A Londra il bunga bunga bar ospita anche il principe Harry
Londra - Li chiamano già i “Bunga Bunga boys” e non certo per offenderli. Sono i frequentatori del bar e pizzeria “Bunga Bunga”, aperto a Londra da qualche mese, che si ispira, a partire dal nome, alle gesta vere o presunte del presidente del Consiglio italiano, Silvio Berlusconi. In Italia questa iniziativa è stata bollata come esempio di cattivo gusto nostrano arrivato fino in Inghilterra. «Ci sarà di sicuro dietro qualche italiano, casomai berlusconiano», hanno detto in molti. Niente di più falso. I “Bunga Bunga boys” sono i giovani della Londra più aristocratica, addirittura membri della famiglia reale, come il principe Harry, terzo in linea di successione al trono, le principesse Eugenia e Beatrice, altre due nipoti della Regina, e tutta la cerchia di giovani che ruota attorno a William e Kate, compreso il fratello della duchessa di Cambridge, James Middleton. C’è da non crederci, ma nel locale che si trova a Battersea, quartiere a sud-ovest della capitale, non si vedono tanti italiani. Ma c’è tantissima Italia. L’arredamento e i quadri richiamano le bellezze più note e scontate del Belpaese, da una gigantografia del Colosseo, all’immancabile Vespa, alla 500, fino ai caschi tricolore usati come lampadari. Certo, questo si trova anche in tanti altri locali di Londra. Ma la particolarità sono i numerosi “omaggi” al presidente del Consiglio. A partire dai cocktail che vengono serviti in un bicchiere che raffigura proprio la faccia ammiccante del Cavaliere, che viene ritratto anche in diversi quadri e compare anche sul sito del locale: in costume adamitico e con una finta pinna di squalo sulla schiena.

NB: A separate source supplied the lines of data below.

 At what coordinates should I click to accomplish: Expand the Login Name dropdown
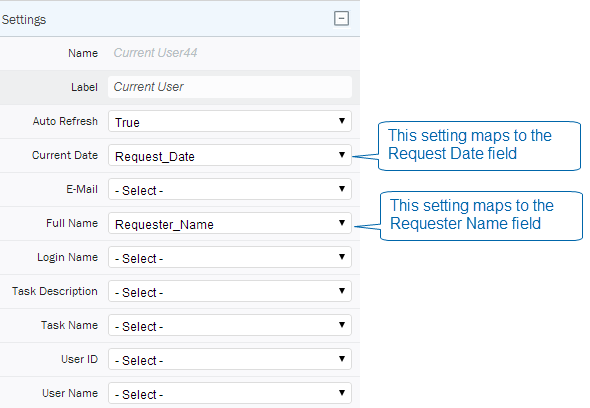pyautogui.click(x=230, y=257)
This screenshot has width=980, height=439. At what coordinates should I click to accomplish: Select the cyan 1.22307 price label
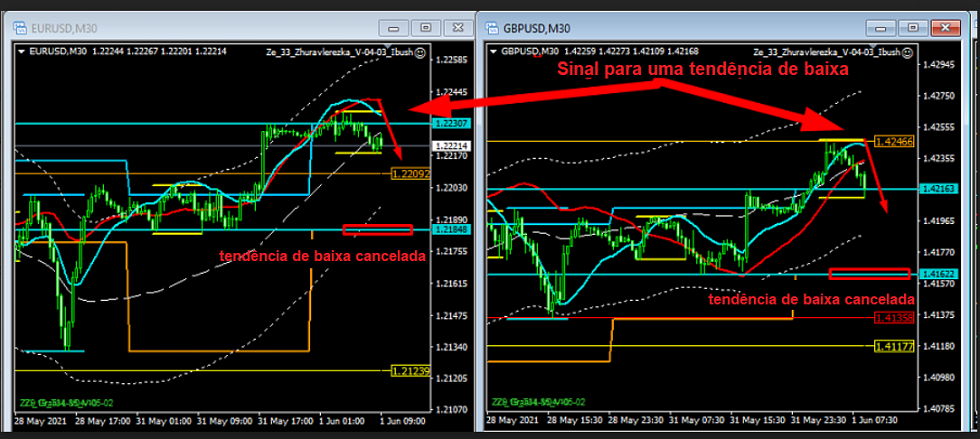coord(448,123)
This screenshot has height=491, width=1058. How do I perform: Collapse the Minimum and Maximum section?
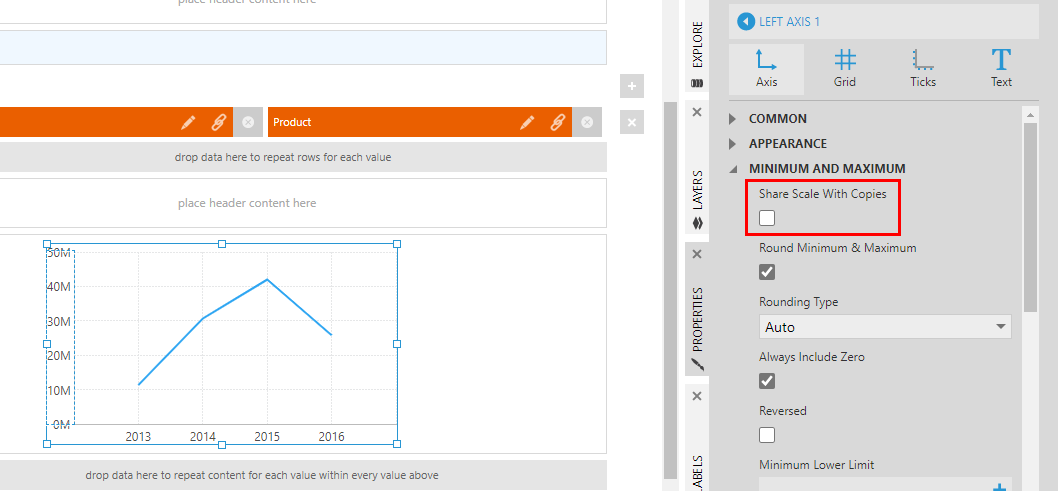point(826,169)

Nemmeno i proprietari della pizzeria, che sta avendo un successo straordinario, sono italiani. Bensì inglesi doc. Si tratta di Charlie Gilkes, 27 anni, che arriva dal prestigioso istituto di Eton, per intenderci quello dei premier britannici. Di Charlie si dice che sia stato addirittura il fidanzato di Pippa Middleton, ma lui smentisce e spiega che sono grandi amici di vecchia data. Era in prima fila al matrimonio di Kate e avrebbe fornito lui le tanto discusse palle stroboscopiche che sono state usate per la festa di nozze a Buckingham Palace, in stile anni ’80. Si dice che la Regina non abbia gradito. L’altro proprietario è Duncan Stirling, 30 anni, anche lui altro membro della Londra bene, ricca e un po’ snob.

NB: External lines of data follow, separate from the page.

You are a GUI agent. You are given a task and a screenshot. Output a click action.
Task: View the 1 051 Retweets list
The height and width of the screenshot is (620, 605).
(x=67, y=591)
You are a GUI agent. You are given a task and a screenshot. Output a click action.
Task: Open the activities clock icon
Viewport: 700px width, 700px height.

Charlie e Duncan trovano particolarmente simpatico Berlusconi, un vero e proprio personaggio, che li ha ispirati per il loro nuovo locale.

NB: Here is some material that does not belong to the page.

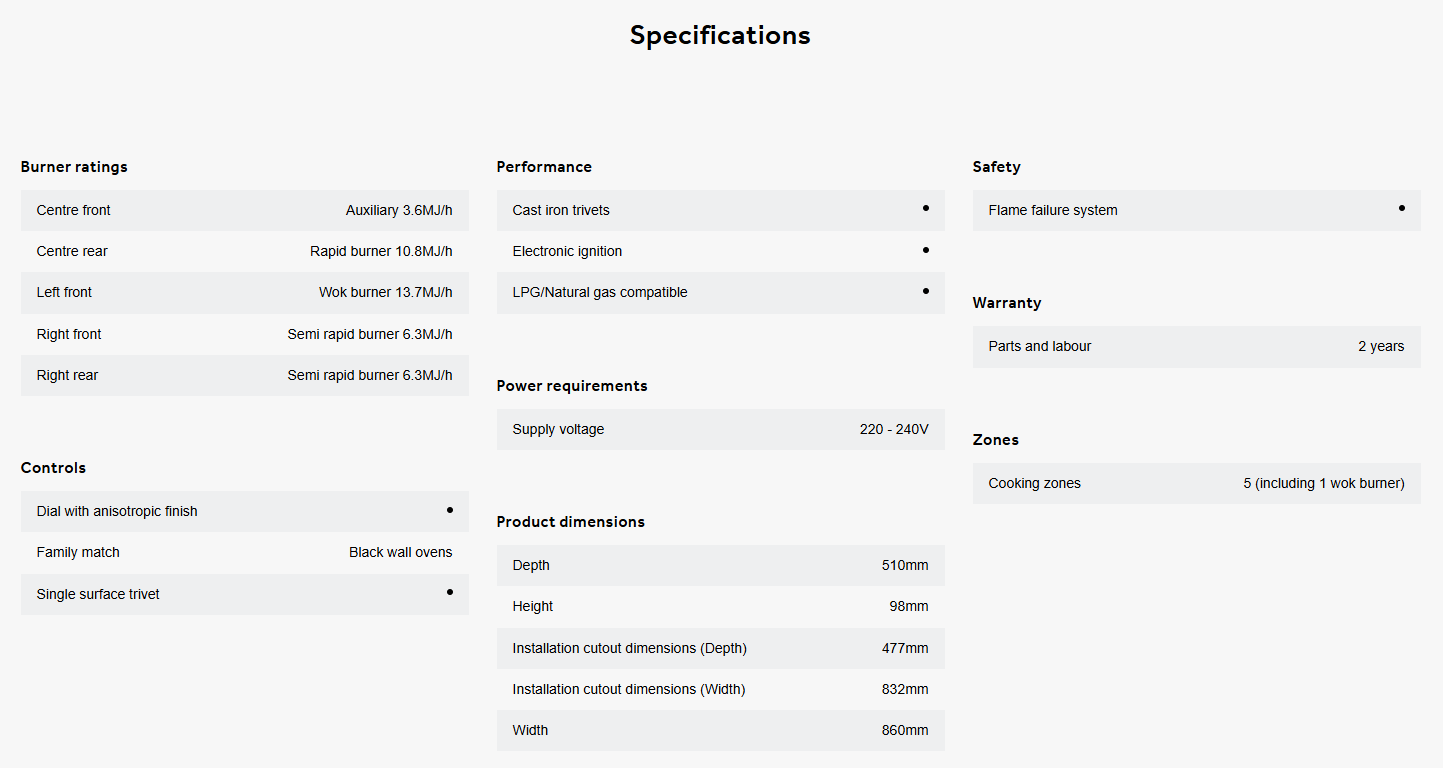Select the Supply voltage 220 - 240V value
The height and width of the screenshot is (768, 1443).
coord(894,429)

Che di fatto non sta conoscendo la crisi: ogni settimana sono migliaia i clienti che lo affollano, pronti a gustare le sue pizze con nomi ispirati alle vicende del premier, come quella chiamata “Ruby”, in onore di Ruby the Heart Stealer (Rubacuori), al secolo Karima El Mahroug. E proprio la “Ruby” è la preferita del principe Harry, che ora si sta addestrando coi top gun americani ma che di sicuro, una volta tornato nel Regno, farà una fermata nel locale dei suoi amici. L’elenco dei frequentatori “vip” è molto lungo. Fra loro, c’è l’ex campione di calcio Gianluca Vialli, che ha scelto il Regno Unito come sua seconda patria, e anche il cuoco italiano Antonio Carluccio, rinomato per i suoi libri di cucina e i programmi tv.